El cardenal alemán Joseph Ratzinger, quien al ser investido como Papa asumió el nombre de Benedicto XVI, fue electo por sus pares hace ocho años, para convertirse en el sucesor de Juan Pablo II, quien fuera el Papa que más tiempo ejerció el título en la historia. Su mandato estuvo continuamente afectado por la polémica en torno a la protección, por parte de la Santa Sede, de curas acusados de abuso infantil. Fue el primer Papa en hacer un uso activo de las redes sociales, y tiene millones de seguidores en Twitter. Los últimos meses de su gestión fueron fuertemente sacudidos por un caso de fuga de información llevada adelante por el mayordomo papal.
Ahora, Benedicto XVI, de 85 años de edad, ha anunciado su renuncia por “falta de fuerzas” para ejercer el cargo. La misma se hará efectiva el día 28 de febrero a las 8 de la noche, momento en que el actual pontífice se retirará a la residencia veraniega de Castel Gandolfo. A partir de ese momento, comenzará el proceso para seleccionar a su sucesor.
Una vez que haya sido electo el nuevo papa, Ratzinger se retirará a un convento de clausura, en el que vivirá de ahora en adelante.

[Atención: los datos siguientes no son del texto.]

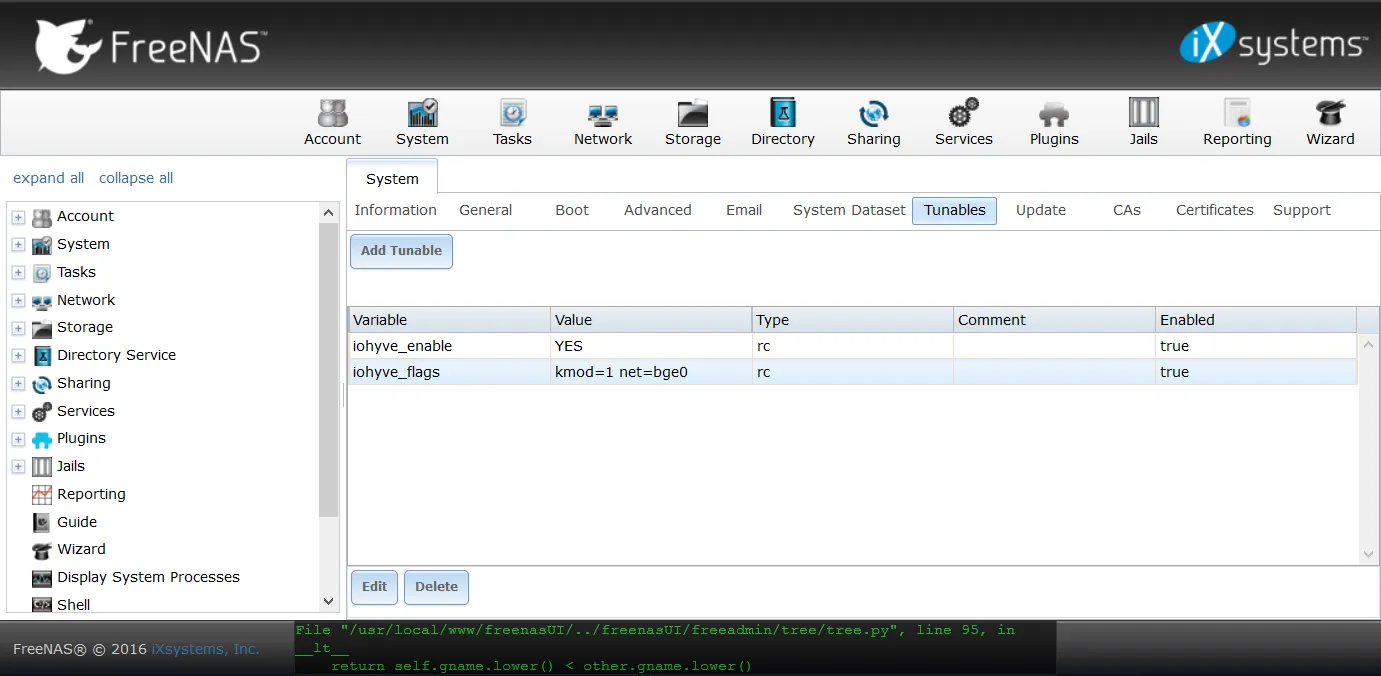This screenshot has height=676, width=1381.
Task: Expand the Network tree node
Action: click(x=18, y=300)
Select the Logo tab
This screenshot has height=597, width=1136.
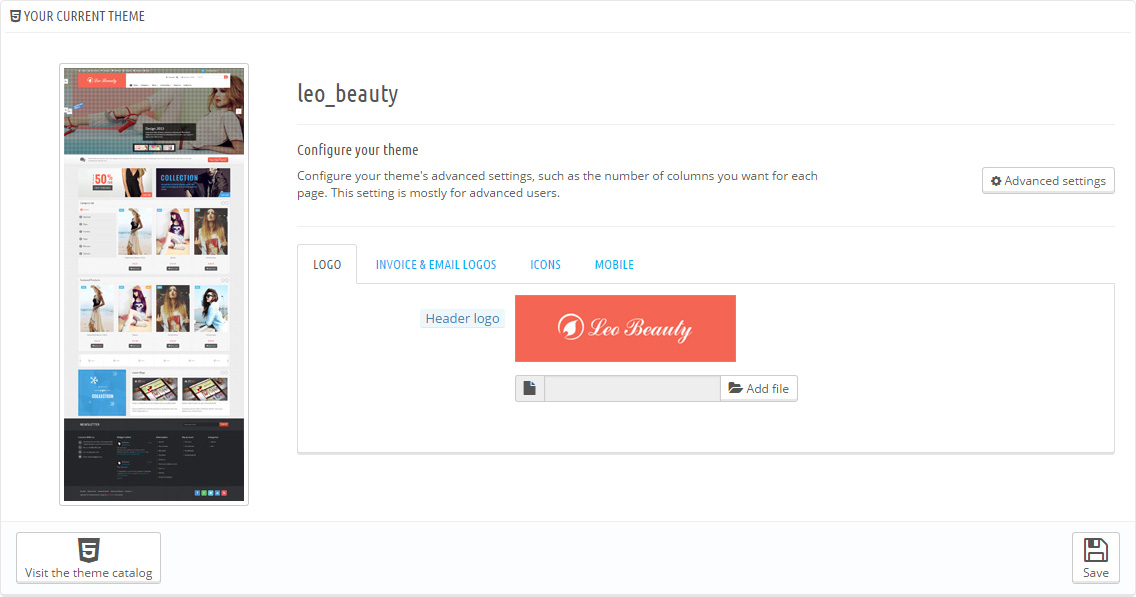[327, 265]
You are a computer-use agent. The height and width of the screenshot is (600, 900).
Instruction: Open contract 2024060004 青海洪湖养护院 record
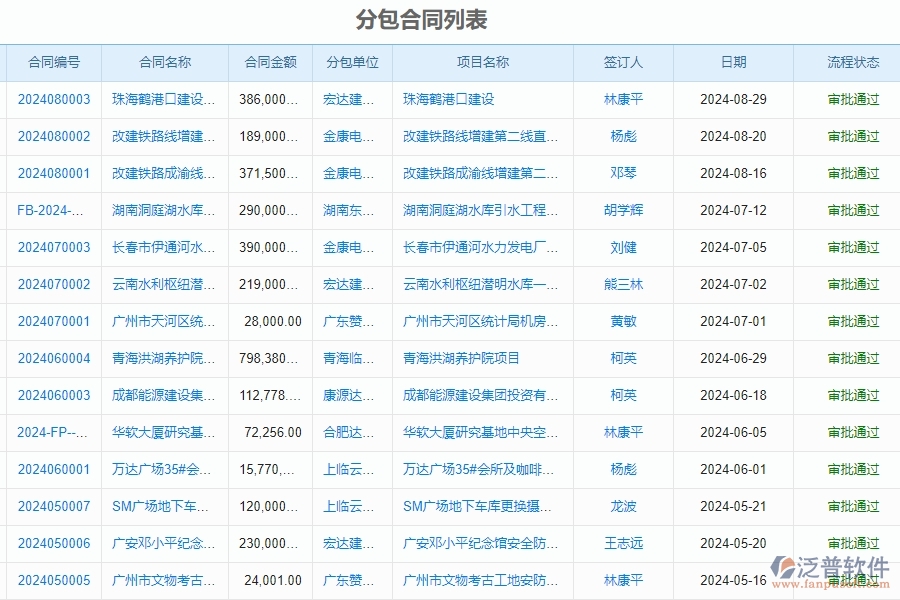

La comunidad internacional se ha visto fuertemente sorprendida por este anuncio, absolutamente inesperado. La última renuncia papal fue protagonizada por Gregorio XII en 1415, aunque dicha renuncia fue por razones mucho más dramáticas: la Iglesia afrontaba una fuerte crisis, con tres papas diferentes que habían sido electos para el prelado. En su momento, Gregorio XII dio un paso al costado “por el bien de la Iglesia”. Las razones de Benedicto XVI, en cambio, tienen directamente que ver con su salud.
Los medios ahora están repletos de informaciones especulativas en cuanto a la sucesión de Benedicto XVI. Otra vez, la Iglesia tiene ante sí dos caminos posibles: puede volver a elegir a un Cardenal conservador que siga atando a los católicos a doctrinas totalmente anacrónicas y que año a año le cuestan al culto más y más adeptos; o puede elegir a una persona que complete el proceso de modernización de la institución y termine de adaptar sus costumbres y preceptos a las necesidades del Siglo XXI.
Inevitablemente, la llegada de un nuevo pontífice supondrá una saludable reapertura de los mismos debates que han rodeado a la Iglesia durante las últimas décadas: la posición de la Santa Sede al respecto del uso de anticonceptivos, el celibato de los curas, la posibilidad de admitir mujeres para que ejerzan el sacerdocio, y, por supuesto, cuál debería ser la correcta reacción oficial ante un caso de un miembro del clero acusado de abuso infantil.
Quizás vengan tiempos de cambios. O, quizás, tal como se hizo hace ocho años, los católicos simplemente echen a perder esta maravillosa oportunidad de mejorar.